━━ Trecho do documento

A Pessoa e Obra do Espírito Santo (315)

A perfeita vontade de Deus

A vontade de Deus é eticamente perfeita; isto é, ela é completa, aplicando-se a todas as áreas de nossa vida, bem como em todas as épocas e circunstâncias.

          Mais uma vez identificamos a vontade de Deus com Ele mesmo: Deus é perfeito, não muda, não se aperfeiçoa nem se deteriora (Mt 5.48; Hb 13.8; Tg 1.17). A perfeição não comporta ganho ou perda de qualidade. Deus é eternamente perfeito. Assim também é a sua vontade. Não há um centímetro sequer de toda a criação que não seja abrangido pela totalidade da sua vontade.

          Conforme já vimos, a Lei do Senhor reflete o Senhor que se manifesta na Criação com ordem e beleza. Por isso, o salmista após descrever esta sinfonia da Criação afirma que, como não poderia ser diferente, “A lei do Senhor é perfeita (~ymiT’)(tamiym)(Sl 19.7).

          No caminho de Deus não há contradição. Por isso, as suas orientações são completas, sem mistura: “O caminho de Deus é perfeito (~ymiT’) (tamiym); a palavra do SENHOR é provada; ele é escudo para todos os que nele se refugiam” (Sl 18.30).

          Quando assimilamos de coração a Palavra de Deus e a adotamos com integridade, independentemente das consequências e dos juízos dos outros, não teremos do que nos envergonhar.

          O salmista almeja viver conforme a integridade da Palavra, orando neste sentido: “Seja o meu coração (ble)(leb) irrepreensível (~ymiT’) (tamiym) nos teus decretos, para que eu não seja envergonhado” (Sl 119.80).

━━━━
━━ Informações fornecidas

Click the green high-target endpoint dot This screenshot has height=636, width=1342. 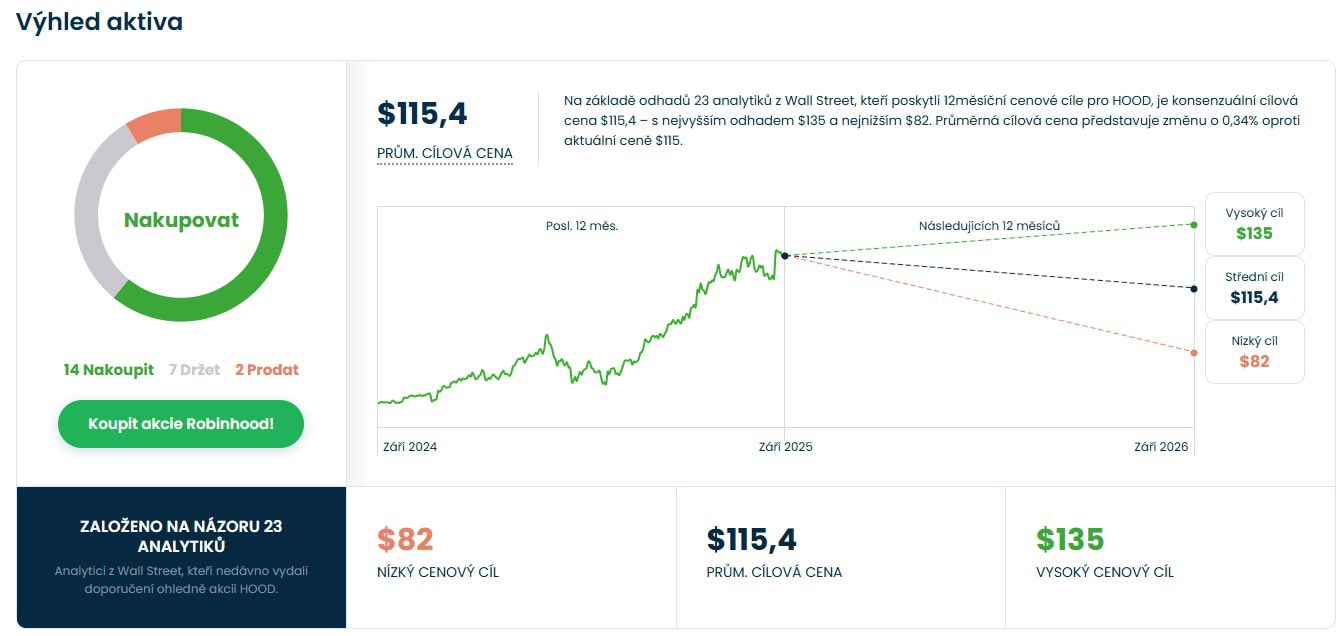pyautogui.click(x=1194, y=224)
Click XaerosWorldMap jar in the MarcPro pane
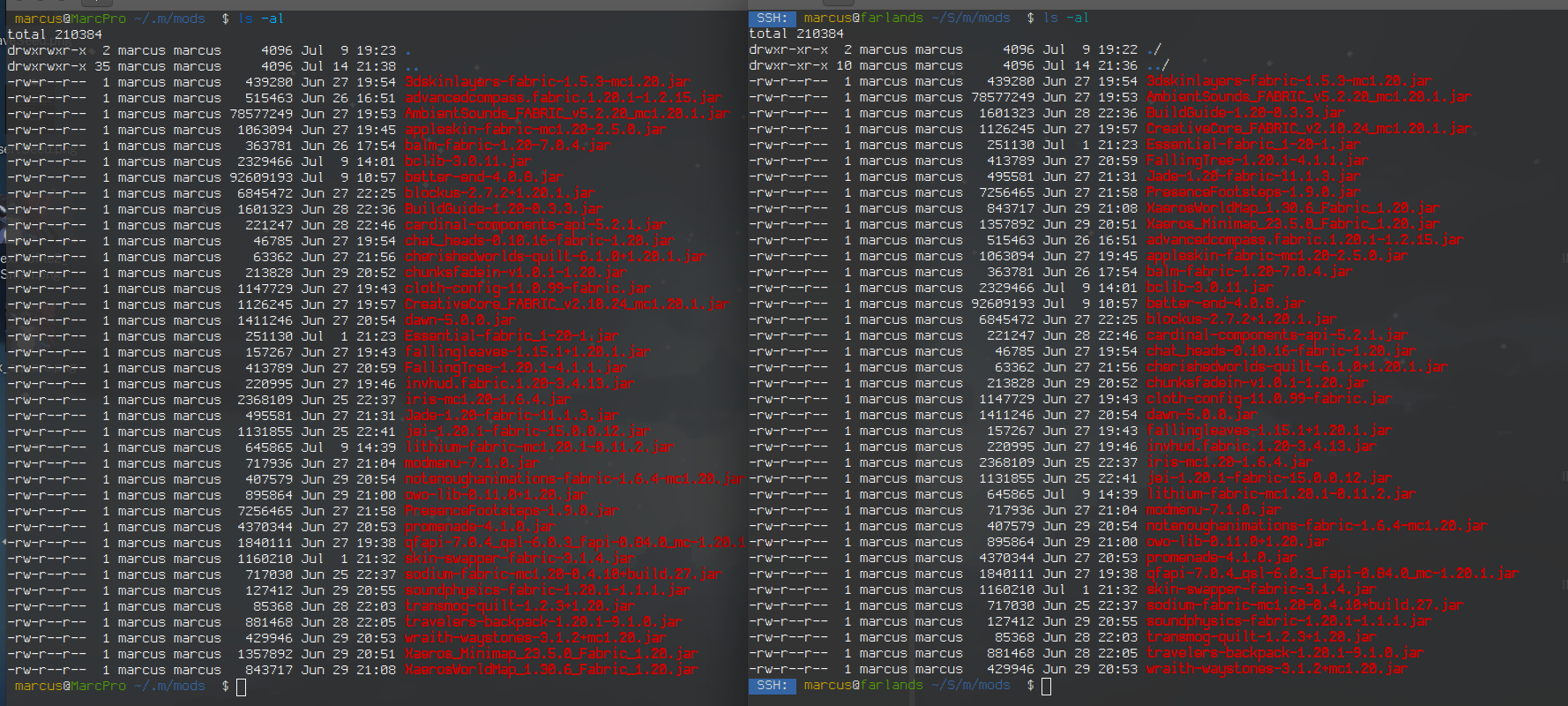1568x706 pixels. point(550,670)
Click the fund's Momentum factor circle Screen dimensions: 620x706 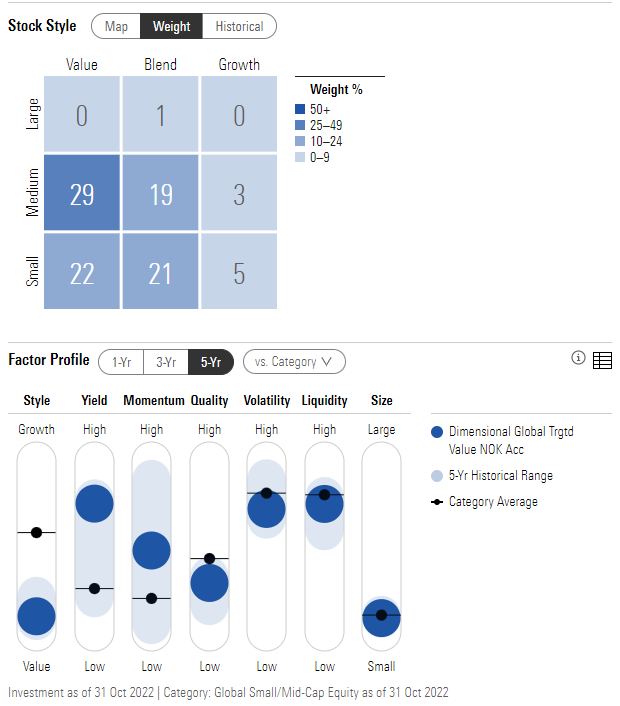[x=152, y=550]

━━━━

* Tarefa
Liste todas as referências bíblicas citadas no trecho do documento, na ordem em que aparecem. Baseie-se somente no trecho do documento.

* Resposta escrita
Mt 5.48; Hb 13.8; Tg 1.17; Sl 19.7; Sl 18.30; Sl 119.80